Samoan Presbyterian Minister Sends Sons on Missions


He was a Presbyterian Minister who  preached sermons from the Bible to his congregation for over 20 years.

And while he was  a minister, he sent five out of his six sons out on a mission for the Church of Jesus Christ of Latter-day Saints.

The late Faatalimaua “Moapi” Uelese is remembered as a man who didn’t waste his words or his time.

But beneath his quiet demeaner, Moapi lead an extraordinary life.

Born in Fasito’o Uta, Samoa, Moapi was called as a lay preacher for the Presbyterian Church in the 1990s. He gained his ministerial certificate and worked alongside the Reverend in his beloved faith, giving many sermons from the Bible.

He knew the Bible inside and out and lived according to its teachings, said his granddaughter Shaqaila.

“He was a man of very few words but when he spoke there was always some acknowledgement of God. He attended church every Sunday and preached many sermons,” she said.

After moving to New Zealand, his children Roy, Vinnie, Dave, Moapi, Siaosi and Mareta converted to Mormonism. Five out of six went on to serve missions.

His wife Ma Italia Uelese said they allowed their children to join the Church of Jesus Christ of Latter-day Saints because it was “good”.

“Church members don’t smoke and drink so we liked the standards of the Church and saw the difference it made in our children’s lives,” she said.

After their missions, Maopi’s sons served in leadership positions in the Church as Bishops, Stake Presidents and on the High Council.

But minister Moapi was passionate about the Presbyterian faith and refused to convert to Mormonism.

“He was not against the Church in anyway shape or form,” Shaqaila said.

“But he was really stubborn.  When family members asked him and grandma  to get baptized, he would reply, ‘I know the way to the heavens’. Us grandchildren always laugh about it because he was just so headstrong, but his heart softened over time.”

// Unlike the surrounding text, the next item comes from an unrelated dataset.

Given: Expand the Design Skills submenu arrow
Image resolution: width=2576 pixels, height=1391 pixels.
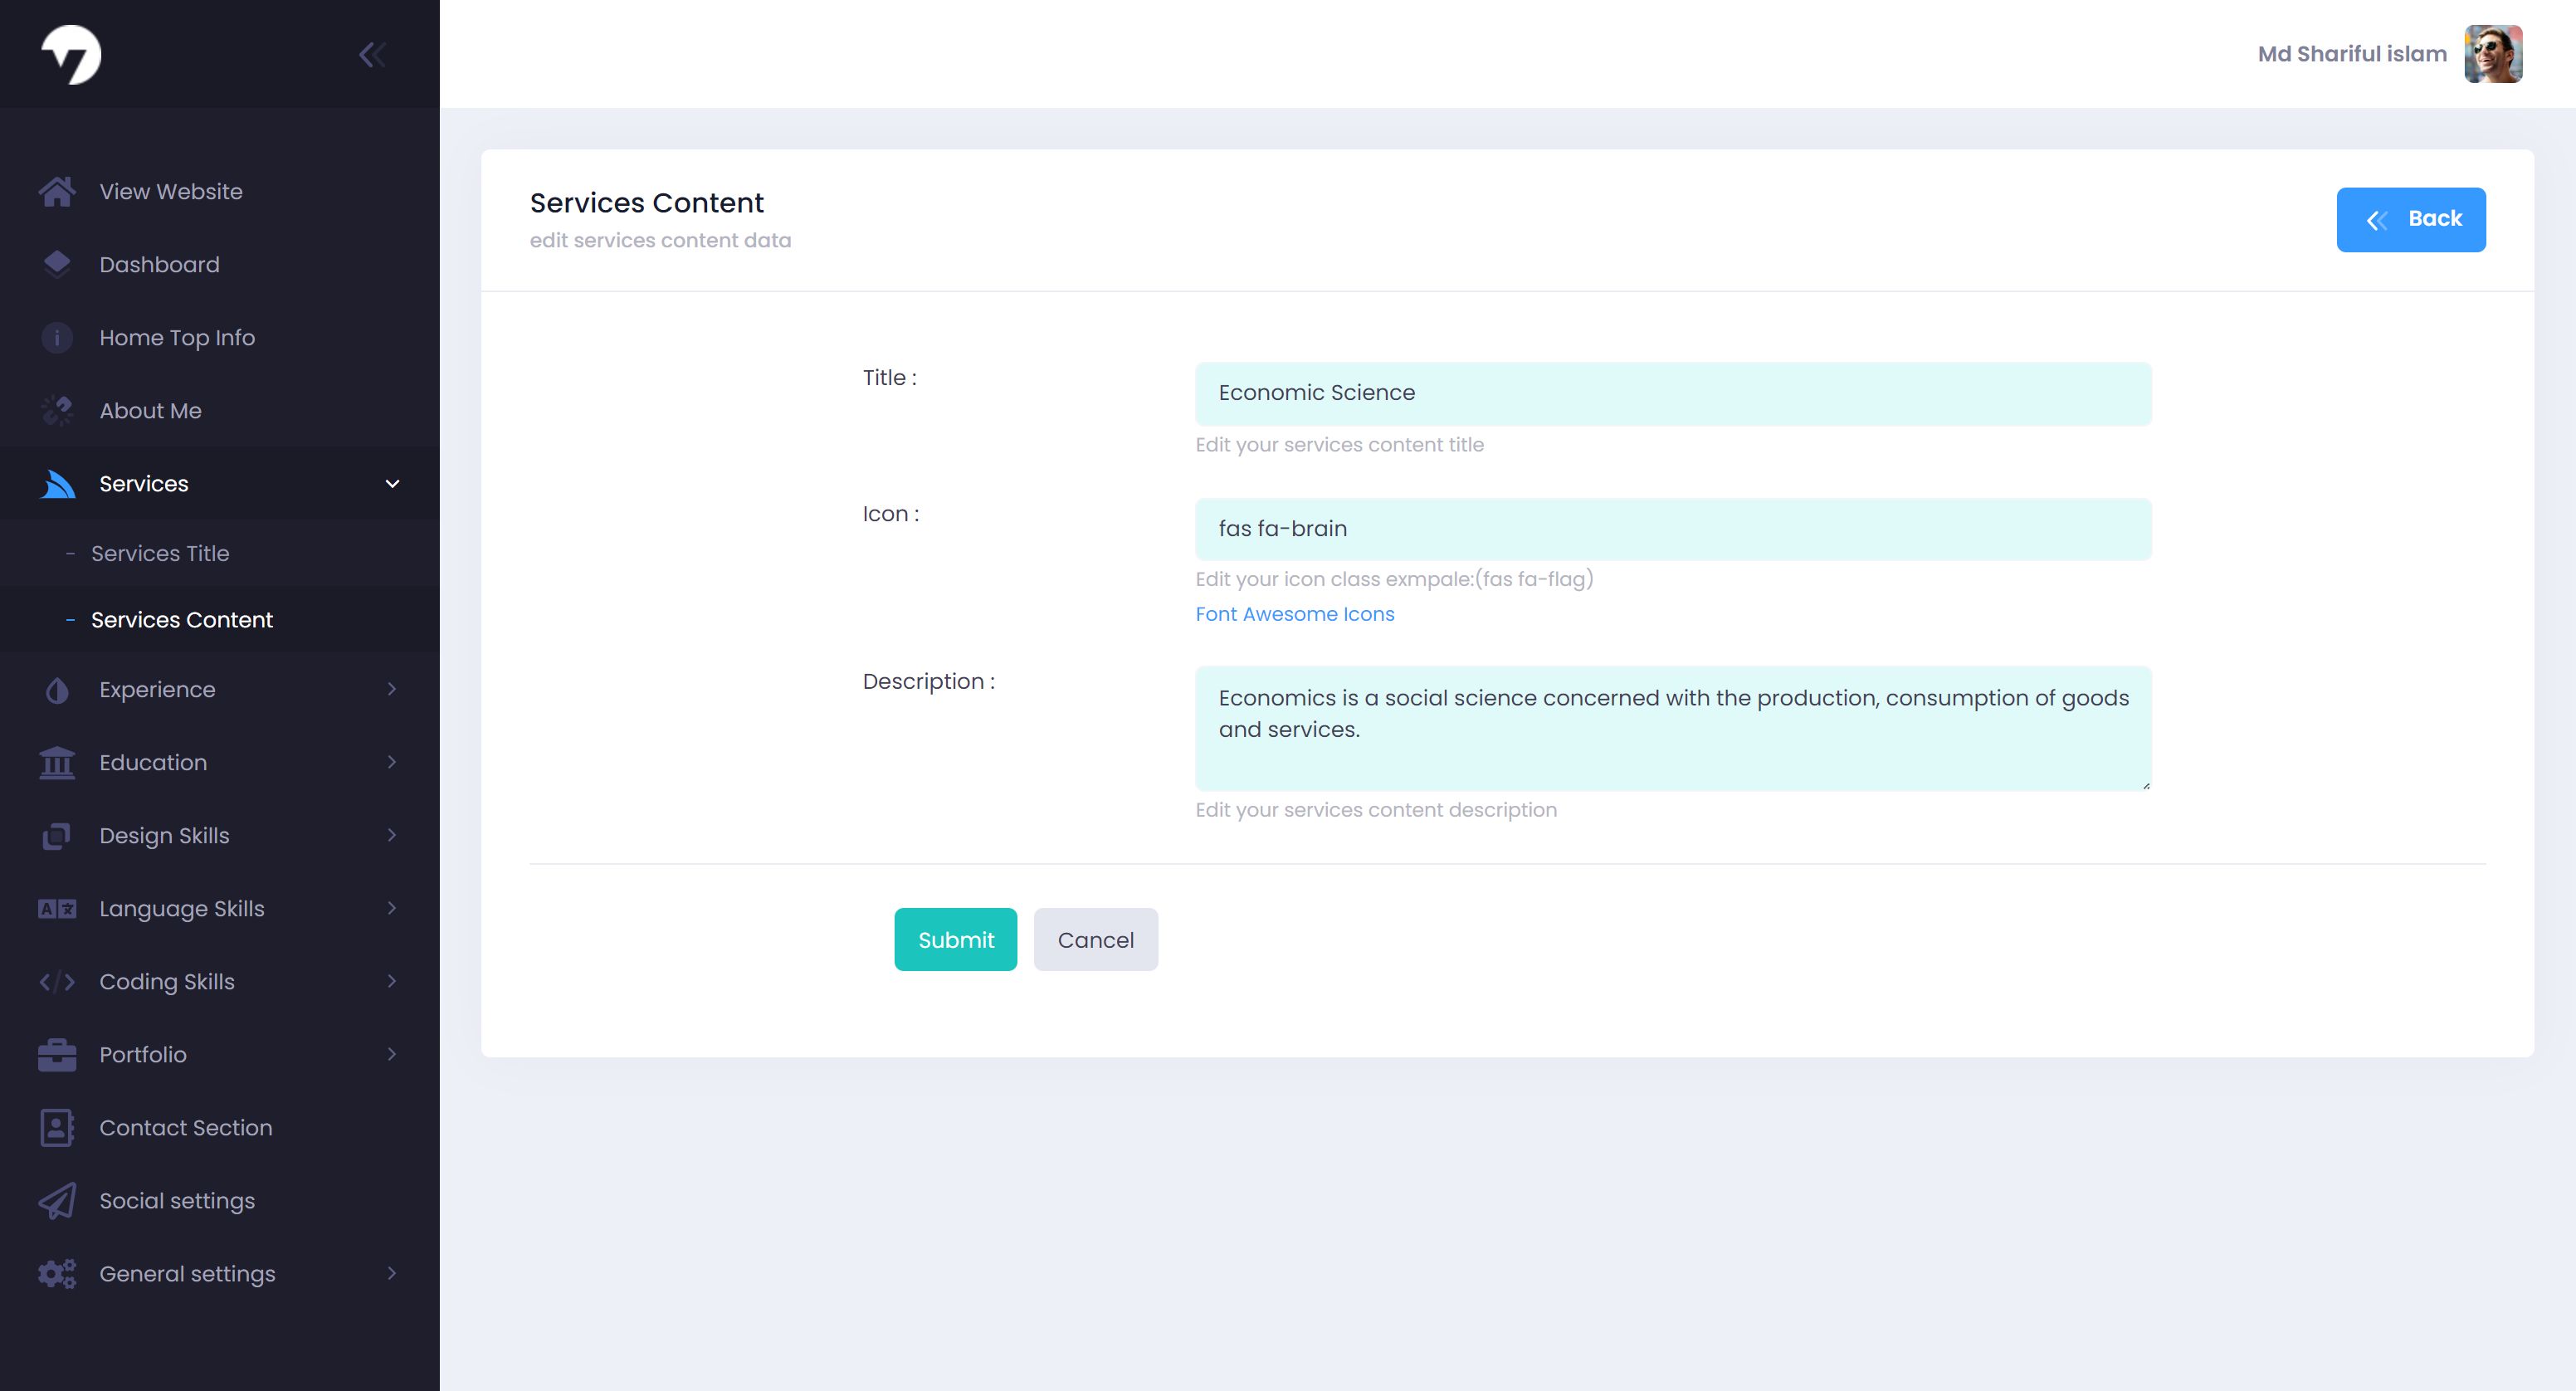Looking at the screenshot, I should pyautogui.click(x=392, y=835).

Years later and at the age of 78 years old, Moapi and his wife attended sacrament for the first time in a Latter-day Saint chapel, a few weeks before their son Moapi Junior would pass away.

“They sat at the back row and grandpa had his sunglasses on. Afterwards they asked my dad what he wanted from them before he passed. We thought dad would ask them to be baptized as this has been the family’s greatest desire, but he didn’t, he expressed his love for them and then they left.”

Prior to the funeral, Maopi had many sleepless nights. He would often dream of his son saying, “I love you dad”.

That left him overwhelmed and anxious, said sister Mareta. 

At his son’s funeral service in Hastings, Moapi felt ‘uneasy’ and left abruptly afterwards.

That evening he met with his children in Auckland and told them “Mum and I are going to be baptized”.

“I think we were all still a bit in shock to be honest,” Shaqaila said.

“I never thought I would live to see the day that he would leave his church to join ours.”

A month after the funeral service, in November 2012 Moapi and his wife Ma Italia Uelese entered the waters of baptism.  Moapi was 78 and his wife was 72.

The next day, Moapi broke the news to his congregation that he was joining the Mormon Church.

“The congregation was surprised and sad because they would miss him. He was the main man who looked after all of them. But they were all understanding because they knew all his children were Mormon,” said daughter Mareta.

And the blessings that have followed after that day have been enormous, said Shaqaila.

 “Whenever I went to visit them, I could feel the Spirit was in their home,” she said.

“It strengthened my testimony to walk in and see him reading the Book of Mormon in Samoan. grandpa would share insights from the Book of Mormon and you could tell he had a testimony of it.”

“Also, when he was baptized he put away the Fa’a Samoa traditions that were against the gospel teachings. At his funeral he requested no Fa’a Samoa. He put the gospel first before his culture and this was huge for him and the family.”

Moapi is the eldest of 11 children - all of which are baptized Mormon. They were later sealed in the temple.

Maopi passed away on the 11th February 2018, surrounded by close friends and family.  

Shaqaila hopes her grandpa will be remembered as a “God fearing man filled with faith.”

 “He left behind a legacy - to always trust in God and the Saviour and be willing to make sacrifices to follow them.

“When grandpa passed away he knew exactly where he was going. He was happy to go. The gospel brought him peace and assurance that when he passed away he’ll be with God and loved ones.

“Never give up hope - miracles happen.”